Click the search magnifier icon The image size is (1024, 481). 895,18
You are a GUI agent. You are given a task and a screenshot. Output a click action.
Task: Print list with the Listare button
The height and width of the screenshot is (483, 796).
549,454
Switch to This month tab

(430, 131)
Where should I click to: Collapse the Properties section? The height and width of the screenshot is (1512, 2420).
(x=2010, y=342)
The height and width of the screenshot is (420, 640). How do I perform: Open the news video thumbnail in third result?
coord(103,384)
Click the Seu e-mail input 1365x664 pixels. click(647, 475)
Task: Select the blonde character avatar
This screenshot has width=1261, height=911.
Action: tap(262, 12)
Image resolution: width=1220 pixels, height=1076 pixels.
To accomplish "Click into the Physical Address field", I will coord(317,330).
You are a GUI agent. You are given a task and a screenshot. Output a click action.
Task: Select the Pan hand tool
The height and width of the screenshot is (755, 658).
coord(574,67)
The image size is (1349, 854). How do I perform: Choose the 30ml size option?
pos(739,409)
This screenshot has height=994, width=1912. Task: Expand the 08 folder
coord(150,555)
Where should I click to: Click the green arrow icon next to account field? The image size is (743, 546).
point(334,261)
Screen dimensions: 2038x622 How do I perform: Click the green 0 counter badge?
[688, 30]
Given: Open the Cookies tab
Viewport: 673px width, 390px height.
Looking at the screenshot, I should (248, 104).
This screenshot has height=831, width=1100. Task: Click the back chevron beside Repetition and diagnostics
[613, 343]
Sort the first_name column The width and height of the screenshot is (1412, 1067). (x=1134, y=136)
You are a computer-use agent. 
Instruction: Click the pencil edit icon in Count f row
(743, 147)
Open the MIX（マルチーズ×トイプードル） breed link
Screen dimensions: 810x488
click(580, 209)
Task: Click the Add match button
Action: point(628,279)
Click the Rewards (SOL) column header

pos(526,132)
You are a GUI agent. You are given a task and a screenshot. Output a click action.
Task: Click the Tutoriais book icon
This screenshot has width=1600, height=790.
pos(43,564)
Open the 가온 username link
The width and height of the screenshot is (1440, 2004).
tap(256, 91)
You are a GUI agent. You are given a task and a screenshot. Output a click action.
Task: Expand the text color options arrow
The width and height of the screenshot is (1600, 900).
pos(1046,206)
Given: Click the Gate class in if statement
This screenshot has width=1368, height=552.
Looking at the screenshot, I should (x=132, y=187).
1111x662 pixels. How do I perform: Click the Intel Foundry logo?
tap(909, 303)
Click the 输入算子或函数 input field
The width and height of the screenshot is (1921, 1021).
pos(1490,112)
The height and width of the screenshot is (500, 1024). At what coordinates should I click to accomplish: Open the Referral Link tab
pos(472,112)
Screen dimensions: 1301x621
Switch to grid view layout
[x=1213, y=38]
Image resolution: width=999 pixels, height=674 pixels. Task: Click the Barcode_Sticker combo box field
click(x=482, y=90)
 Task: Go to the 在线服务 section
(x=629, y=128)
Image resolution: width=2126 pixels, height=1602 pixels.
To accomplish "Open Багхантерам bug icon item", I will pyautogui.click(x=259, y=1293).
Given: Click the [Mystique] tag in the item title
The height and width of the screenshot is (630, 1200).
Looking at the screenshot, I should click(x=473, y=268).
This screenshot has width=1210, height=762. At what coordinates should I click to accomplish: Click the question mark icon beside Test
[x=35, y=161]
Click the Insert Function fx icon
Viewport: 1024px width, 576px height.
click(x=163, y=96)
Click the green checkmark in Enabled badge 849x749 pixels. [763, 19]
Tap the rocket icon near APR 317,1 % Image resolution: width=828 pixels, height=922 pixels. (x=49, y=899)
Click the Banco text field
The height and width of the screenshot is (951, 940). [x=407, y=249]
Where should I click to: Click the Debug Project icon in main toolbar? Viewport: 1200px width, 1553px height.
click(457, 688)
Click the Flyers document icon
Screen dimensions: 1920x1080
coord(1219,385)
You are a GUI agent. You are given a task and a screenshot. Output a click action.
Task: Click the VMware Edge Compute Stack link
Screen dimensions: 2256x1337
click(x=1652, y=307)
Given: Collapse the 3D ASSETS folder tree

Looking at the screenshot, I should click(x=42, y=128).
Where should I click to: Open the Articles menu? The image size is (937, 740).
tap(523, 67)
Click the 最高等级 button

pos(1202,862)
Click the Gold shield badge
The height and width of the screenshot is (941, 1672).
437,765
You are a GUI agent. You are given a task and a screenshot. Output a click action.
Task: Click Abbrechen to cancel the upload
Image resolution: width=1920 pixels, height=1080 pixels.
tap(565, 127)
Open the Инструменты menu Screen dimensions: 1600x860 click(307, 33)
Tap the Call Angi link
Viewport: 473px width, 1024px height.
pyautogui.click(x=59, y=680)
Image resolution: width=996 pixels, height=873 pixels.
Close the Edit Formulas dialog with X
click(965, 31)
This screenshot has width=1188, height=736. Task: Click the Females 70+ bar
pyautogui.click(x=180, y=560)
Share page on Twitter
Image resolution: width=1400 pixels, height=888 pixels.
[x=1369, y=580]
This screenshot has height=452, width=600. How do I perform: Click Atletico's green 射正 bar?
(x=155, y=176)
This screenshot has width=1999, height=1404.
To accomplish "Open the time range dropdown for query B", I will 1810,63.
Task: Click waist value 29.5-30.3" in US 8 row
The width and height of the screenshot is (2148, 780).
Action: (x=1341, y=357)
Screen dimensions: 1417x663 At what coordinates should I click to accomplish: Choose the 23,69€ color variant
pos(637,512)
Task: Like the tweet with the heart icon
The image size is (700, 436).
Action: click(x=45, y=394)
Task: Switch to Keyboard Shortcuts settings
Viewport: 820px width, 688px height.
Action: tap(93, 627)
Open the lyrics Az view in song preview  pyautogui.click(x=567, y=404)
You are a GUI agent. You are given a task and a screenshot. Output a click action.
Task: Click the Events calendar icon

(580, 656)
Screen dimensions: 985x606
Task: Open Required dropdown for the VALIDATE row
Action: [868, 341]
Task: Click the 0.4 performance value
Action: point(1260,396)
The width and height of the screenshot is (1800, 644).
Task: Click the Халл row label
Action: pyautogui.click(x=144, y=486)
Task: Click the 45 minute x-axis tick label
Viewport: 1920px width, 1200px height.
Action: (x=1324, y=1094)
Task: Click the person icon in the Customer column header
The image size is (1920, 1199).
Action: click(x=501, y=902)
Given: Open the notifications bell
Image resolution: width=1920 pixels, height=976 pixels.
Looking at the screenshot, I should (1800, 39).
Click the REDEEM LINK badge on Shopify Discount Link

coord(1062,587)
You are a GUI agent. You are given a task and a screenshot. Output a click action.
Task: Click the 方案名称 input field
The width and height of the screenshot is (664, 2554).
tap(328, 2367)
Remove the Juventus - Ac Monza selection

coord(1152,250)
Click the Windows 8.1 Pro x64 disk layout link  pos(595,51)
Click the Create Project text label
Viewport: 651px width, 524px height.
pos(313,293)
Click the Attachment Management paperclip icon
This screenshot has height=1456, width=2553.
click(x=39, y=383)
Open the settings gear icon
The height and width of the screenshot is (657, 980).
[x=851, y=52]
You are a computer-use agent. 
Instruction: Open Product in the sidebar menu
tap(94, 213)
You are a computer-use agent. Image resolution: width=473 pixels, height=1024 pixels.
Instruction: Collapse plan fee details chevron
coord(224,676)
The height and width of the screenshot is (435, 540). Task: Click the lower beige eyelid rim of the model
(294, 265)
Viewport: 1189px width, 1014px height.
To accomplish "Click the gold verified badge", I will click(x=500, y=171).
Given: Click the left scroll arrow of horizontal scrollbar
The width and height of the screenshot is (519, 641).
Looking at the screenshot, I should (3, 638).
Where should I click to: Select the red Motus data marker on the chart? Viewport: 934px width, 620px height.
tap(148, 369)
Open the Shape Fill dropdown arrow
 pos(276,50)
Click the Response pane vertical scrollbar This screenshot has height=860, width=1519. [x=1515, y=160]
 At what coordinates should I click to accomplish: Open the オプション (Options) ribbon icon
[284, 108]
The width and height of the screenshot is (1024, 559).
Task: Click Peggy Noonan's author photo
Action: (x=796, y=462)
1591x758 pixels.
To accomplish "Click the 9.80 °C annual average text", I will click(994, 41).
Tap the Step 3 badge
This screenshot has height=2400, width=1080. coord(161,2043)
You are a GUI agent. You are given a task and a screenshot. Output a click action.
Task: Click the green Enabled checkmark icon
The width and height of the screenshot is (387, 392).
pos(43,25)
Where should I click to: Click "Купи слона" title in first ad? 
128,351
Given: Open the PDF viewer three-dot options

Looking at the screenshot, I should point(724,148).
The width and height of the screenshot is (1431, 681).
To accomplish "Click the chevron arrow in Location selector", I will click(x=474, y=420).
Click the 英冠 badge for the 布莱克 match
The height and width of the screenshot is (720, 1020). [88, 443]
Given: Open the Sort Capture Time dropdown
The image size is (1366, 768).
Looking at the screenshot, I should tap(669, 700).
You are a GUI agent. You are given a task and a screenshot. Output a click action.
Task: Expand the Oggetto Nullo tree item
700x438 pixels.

##########

- [What is asked]
Reproduce only the data from the line with "Tap the rocket" up to and including the line with "coord(1219,385)", swapping "text field" for "input box" and leaving everything else unchanged.

- [Completed exercise]
Tap the rocket icon near APR 317,1 % Image resolution: width=828 pixels, height=922 pixels. (x=49, y=899)
Click the Banco input box
The height and width of the screenshot is (951, 940). [x=407, y=249]
Where should I click to: Click the Debug Project icon in main toolbar? Viewport: 1200px width, 1553px height.
click(457, 688)
Click the Flyers document icon
Screen dimensions: 1920x1080
coord(1219,385)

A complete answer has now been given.